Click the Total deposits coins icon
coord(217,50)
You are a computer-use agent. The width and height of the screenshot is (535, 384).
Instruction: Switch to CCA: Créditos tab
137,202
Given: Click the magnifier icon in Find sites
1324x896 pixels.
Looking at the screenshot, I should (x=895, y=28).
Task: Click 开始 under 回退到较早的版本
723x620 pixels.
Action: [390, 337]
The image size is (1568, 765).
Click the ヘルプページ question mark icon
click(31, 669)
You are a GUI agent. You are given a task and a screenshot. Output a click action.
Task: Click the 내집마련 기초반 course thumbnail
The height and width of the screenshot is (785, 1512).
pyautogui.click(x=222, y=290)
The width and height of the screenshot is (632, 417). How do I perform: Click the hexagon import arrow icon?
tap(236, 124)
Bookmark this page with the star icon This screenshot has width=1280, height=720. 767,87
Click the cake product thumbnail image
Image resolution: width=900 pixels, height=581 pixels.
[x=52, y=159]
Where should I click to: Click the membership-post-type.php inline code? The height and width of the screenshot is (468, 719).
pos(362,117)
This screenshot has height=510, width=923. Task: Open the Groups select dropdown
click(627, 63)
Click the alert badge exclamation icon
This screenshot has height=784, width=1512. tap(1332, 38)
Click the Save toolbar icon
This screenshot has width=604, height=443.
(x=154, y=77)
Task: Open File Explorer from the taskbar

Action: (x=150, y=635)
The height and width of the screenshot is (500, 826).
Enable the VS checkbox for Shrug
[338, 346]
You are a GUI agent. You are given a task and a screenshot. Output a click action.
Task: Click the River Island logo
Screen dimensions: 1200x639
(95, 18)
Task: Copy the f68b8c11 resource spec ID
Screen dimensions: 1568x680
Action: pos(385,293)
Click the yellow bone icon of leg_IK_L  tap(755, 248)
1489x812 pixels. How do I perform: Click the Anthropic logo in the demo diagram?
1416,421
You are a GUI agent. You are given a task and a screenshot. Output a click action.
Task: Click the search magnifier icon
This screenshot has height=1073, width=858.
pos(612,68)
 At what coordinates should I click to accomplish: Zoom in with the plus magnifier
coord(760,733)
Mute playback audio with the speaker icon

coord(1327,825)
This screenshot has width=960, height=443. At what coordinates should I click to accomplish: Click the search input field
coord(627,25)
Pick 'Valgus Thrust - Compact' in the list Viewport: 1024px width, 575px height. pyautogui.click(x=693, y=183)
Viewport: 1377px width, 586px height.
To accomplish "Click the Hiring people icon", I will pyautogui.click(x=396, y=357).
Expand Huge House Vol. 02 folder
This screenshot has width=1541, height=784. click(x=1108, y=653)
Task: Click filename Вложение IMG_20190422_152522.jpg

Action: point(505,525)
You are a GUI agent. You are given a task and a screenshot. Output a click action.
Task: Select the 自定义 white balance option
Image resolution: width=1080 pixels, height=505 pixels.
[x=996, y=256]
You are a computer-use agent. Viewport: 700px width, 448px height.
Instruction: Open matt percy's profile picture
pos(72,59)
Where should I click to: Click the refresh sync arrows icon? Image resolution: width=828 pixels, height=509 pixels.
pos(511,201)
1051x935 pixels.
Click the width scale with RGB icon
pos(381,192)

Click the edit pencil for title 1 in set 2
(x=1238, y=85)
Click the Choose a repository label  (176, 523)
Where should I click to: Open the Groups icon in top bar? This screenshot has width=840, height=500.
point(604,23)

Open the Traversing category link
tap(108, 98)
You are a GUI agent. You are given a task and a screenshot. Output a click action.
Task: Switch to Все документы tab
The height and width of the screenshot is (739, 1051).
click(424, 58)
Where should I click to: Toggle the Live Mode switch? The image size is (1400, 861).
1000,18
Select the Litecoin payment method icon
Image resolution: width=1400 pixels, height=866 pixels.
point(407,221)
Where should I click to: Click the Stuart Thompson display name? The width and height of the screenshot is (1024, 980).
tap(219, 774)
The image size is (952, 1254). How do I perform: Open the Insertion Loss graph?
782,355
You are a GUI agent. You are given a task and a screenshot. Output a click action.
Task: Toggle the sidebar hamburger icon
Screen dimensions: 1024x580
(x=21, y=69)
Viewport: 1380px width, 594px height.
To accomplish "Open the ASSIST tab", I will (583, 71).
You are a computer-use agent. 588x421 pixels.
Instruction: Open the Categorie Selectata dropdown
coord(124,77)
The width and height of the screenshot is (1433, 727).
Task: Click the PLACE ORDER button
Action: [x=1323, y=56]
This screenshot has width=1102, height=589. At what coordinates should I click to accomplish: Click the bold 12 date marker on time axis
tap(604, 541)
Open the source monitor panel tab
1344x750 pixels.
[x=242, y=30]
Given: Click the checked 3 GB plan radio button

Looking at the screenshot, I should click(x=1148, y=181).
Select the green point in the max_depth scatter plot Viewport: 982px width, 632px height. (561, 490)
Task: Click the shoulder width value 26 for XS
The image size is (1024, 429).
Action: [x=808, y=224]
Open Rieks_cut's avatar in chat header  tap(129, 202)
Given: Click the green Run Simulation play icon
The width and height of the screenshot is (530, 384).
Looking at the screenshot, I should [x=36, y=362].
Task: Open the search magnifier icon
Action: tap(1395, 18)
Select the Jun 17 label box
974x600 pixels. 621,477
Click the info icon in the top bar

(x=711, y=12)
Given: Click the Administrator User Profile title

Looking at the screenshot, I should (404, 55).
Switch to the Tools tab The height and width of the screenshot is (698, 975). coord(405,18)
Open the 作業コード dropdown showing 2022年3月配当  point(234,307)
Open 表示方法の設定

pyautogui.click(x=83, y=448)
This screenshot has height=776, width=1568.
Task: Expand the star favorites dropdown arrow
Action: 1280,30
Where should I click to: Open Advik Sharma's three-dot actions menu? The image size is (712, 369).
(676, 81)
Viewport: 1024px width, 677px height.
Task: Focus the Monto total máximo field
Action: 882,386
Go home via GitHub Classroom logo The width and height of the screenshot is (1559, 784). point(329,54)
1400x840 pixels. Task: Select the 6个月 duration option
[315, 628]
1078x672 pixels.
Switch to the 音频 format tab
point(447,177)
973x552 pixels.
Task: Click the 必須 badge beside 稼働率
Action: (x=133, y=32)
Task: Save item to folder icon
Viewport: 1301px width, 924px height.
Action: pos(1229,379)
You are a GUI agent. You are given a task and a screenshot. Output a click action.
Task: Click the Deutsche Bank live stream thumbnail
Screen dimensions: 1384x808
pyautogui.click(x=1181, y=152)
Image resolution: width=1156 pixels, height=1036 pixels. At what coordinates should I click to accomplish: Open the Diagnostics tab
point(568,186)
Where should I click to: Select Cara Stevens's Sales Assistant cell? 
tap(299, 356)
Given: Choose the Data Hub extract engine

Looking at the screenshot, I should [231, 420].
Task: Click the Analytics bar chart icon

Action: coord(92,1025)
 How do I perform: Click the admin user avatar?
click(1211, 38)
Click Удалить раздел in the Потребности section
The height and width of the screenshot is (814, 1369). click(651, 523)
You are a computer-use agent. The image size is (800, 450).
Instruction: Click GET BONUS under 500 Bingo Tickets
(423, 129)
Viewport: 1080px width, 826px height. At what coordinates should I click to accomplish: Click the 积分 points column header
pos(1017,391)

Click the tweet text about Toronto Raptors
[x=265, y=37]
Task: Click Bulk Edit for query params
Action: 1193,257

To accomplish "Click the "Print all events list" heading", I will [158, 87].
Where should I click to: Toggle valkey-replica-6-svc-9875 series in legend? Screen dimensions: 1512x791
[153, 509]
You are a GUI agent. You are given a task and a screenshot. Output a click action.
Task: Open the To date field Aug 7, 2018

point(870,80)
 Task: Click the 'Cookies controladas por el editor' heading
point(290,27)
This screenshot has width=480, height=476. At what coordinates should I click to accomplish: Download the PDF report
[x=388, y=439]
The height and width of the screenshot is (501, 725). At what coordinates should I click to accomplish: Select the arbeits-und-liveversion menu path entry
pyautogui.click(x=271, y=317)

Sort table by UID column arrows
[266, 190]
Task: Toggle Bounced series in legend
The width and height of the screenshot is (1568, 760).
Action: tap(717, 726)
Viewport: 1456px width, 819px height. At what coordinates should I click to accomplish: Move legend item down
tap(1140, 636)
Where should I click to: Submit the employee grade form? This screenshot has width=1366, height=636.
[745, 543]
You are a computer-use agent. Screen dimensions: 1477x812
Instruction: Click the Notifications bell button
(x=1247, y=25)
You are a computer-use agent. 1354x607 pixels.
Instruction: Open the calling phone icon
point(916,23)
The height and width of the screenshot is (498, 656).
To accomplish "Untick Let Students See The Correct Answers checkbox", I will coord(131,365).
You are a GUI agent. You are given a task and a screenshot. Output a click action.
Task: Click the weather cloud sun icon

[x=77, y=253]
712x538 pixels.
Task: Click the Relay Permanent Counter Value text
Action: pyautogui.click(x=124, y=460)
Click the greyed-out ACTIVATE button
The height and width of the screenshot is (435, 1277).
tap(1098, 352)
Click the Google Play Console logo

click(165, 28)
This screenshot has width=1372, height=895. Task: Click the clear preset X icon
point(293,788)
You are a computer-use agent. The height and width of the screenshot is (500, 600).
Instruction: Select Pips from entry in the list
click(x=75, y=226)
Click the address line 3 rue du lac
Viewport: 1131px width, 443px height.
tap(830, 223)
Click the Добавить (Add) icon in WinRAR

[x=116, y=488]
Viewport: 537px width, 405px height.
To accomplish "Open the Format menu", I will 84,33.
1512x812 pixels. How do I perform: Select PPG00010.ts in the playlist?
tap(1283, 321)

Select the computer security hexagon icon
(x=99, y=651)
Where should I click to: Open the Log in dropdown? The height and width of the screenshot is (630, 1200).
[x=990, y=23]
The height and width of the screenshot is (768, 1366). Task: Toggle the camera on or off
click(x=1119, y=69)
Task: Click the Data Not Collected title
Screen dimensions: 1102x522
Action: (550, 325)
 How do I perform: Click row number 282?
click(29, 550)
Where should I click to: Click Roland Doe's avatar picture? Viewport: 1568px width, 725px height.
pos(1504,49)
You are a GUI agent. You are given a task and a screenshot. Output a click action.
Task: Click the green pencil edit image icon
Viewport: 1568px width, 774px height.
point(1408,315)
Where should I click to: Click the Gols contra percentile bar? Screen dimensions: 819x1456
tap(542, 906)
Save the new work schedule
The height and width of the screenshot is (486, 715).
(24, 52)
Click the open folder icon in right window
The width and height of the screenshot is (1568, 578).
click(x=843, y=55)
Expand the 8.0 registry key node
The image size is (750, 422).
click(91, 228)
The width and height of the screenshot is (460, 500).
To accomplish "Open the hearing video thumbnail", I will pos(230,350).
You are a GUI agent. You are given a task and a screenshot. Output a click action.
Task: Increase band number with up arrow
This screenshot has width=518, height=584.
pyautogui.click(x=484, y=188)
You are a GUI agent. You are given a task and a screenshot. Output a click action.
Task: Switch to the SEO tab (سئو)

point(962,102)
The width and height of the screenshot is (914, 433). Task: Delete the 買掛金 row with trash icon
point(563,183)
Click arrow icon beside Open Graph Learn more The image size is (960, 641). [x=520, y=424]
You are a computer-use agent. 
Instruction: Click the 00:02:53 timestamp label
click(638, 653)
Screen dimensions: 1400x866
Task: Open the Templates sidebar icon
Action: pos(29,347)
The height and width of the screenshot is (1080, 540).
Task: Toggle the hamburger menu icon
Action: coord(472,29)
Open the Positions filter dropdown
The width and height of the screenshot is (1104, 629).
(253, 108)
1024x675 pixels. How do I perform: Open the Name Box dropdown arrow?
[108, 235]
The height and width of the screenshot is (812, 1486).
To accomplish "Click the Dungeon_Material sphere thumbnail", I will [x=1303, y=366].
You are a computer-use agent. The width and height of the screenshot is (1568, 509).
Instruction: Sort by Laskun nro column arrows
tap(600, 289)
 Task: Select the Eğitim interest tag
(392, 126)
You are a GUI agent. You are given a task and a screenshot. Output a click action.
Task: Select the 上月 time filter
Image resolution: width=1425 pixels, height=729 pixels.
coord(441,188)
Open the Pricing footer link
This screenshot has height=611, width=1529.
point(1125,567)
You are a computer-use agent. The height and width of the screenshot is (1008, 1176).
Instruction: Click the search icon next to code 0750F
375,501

**Set exercise**
Reproduce the records above verbatim, everything from the line containing "This screenshot has width=960, height=443." down to the line containing "Action: point(505,525)".

**Result**
This screenshot has width=960, height=443. At what coordinates should I click to accomplish: Click the search input field
coord(627,25)
Pick 'Valgus Thrust - Compact' in the list Viewport: 1024px width, 575px height. pyautogui.click(x=693, y=183)
Viewport: 1377px width, 586px height.
To accomplish "Click the Hiring people icon", I will pyautogui.click(x=396, y=357).
Expand Huge House Vol. 02 folder
This screenshot has width=1541, height=784. click(x=1108, y=653)
Task: Click filename Вложение IMG_20190422_152522.jpg

Action: point(505,525)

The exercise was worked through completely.